Le sentenze per finita locazione sono state 4.447, delle quali 2.215 nei comuni capoluogo e 2.262 nei comuni della provincia dei comuni capoluogo. Le sentenze di sfratto per necessità del locatore sono state nel 2021 1.603 e di queste ben 925 nel solo comune di Palermo e nella sua provincia. Anche questo è un dato storico che fa giustizia di una leggenda metropolitana sui proprietari che sfrattano per necessità: invece i dati ci dicono che nel solo 2021 le sentenze per necessità sono state 1600 circa su oltre 38 mila.
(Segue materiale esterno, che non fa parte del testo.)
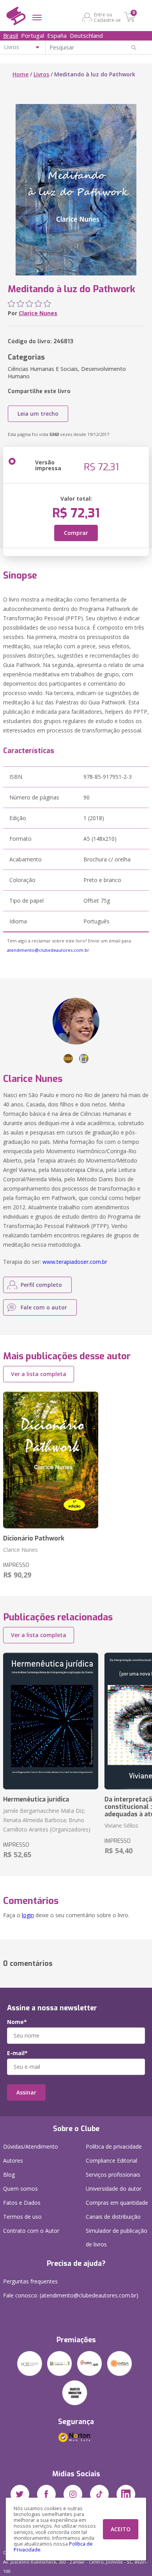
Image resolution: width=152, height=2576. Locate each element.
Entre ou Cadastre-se (107, 17)
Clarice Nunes (38, 313)
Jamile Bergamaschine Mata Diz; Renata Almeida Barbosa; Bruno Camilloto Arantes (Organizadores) (46, 1820)
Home (20, 74)
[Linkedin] (126, 2494)
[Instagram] (73, 2494)
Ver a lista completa (38, 1374)
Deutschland (86, 35)
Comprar (76, 532)
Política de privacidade (114, 2146)
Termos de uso (22, 2216)
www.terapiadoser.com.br (74, 1261)
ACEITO (121, 2529)
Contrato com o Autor (31, 2230)
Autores (13, 2160)
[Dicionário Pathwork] (50, 1460)
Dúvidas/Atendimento (30, 2146)
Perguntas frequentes (30, 2281)
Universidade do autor (113, 2188)
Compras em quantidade (117, 2202)
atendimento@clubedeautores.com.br (48, 950)
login (28, 1915)
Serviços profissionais (113, 2174)
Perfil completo (41, 1284)
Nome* (17, 2022)
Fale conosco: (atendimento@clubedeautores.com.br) (70, 2295)
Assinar (26, 2092)
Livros (41, 74)
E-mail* (17, 2053)
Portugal (32, 35)
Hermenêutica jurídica (36, 1799)
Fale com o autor (44, 1307)
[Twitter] (20, 2494)
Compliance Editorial (111, 2160)
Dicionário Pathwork (33, 1538)
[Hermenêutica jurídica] (50, 1721)
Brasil (10, 35)
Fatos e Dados (22, 2202)
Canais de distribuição (113, 2216)
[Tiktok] (99, 2494)
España (57, 35)
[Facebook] (46, 2494)
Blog (9, 2174)
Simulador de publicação (116, 2237)
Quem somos (20, 2188)
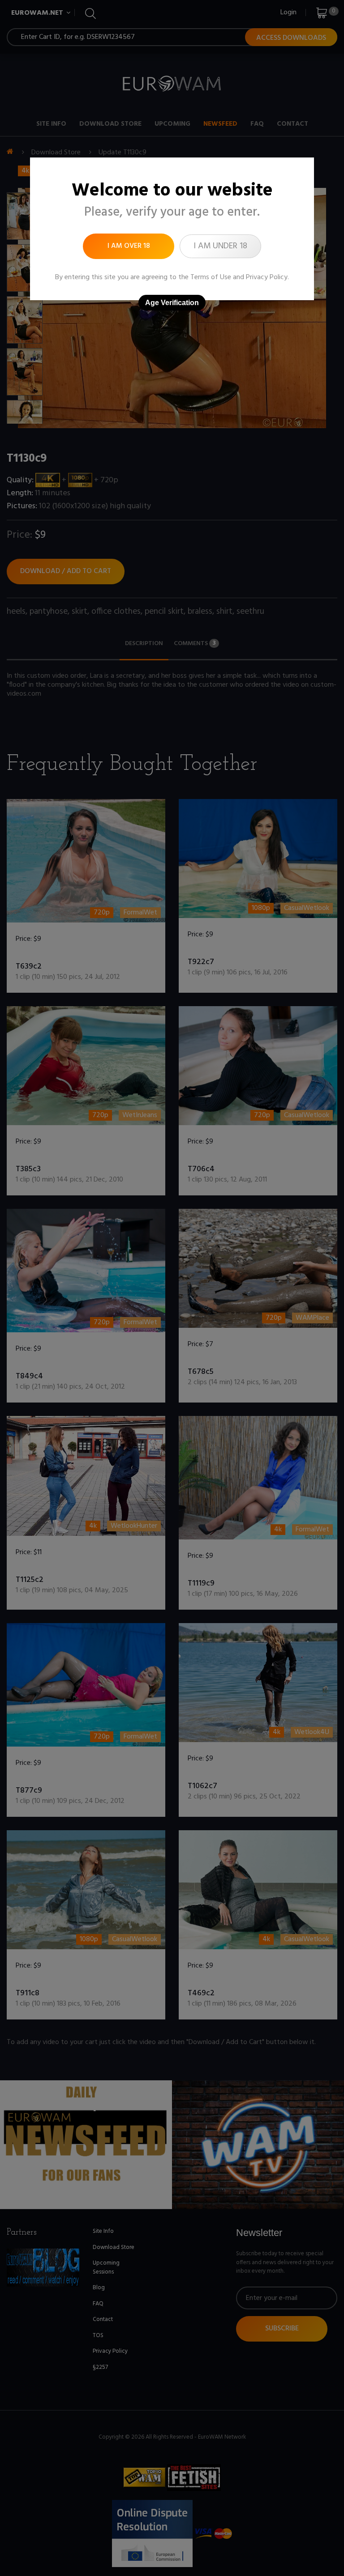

Gli aumenti maggiori rispetto al 2021 delle sentenze di sfratto a livello regionale si registrano in Molise con +78%, in Lombardia con +48%, in Toscana con +44%, in Campania con un più 34,63%. Da segnalare il -24,72% in Sardegna. Per quanto riguarda i comuni capoluogo i maggiori aumenti di sentenze emesse si segnalano a Novara +138,64%, a Bergamo +380,42%, a Firenze +155,56%, a Campobasso +100%, a Milano +95,19% e a Sassari +75%. A Roma a fronte di un +8,24% delle sentenze si segnala un +102,49% delle richieste di esecuzione e un +79,10 degli sfratti eseguiti.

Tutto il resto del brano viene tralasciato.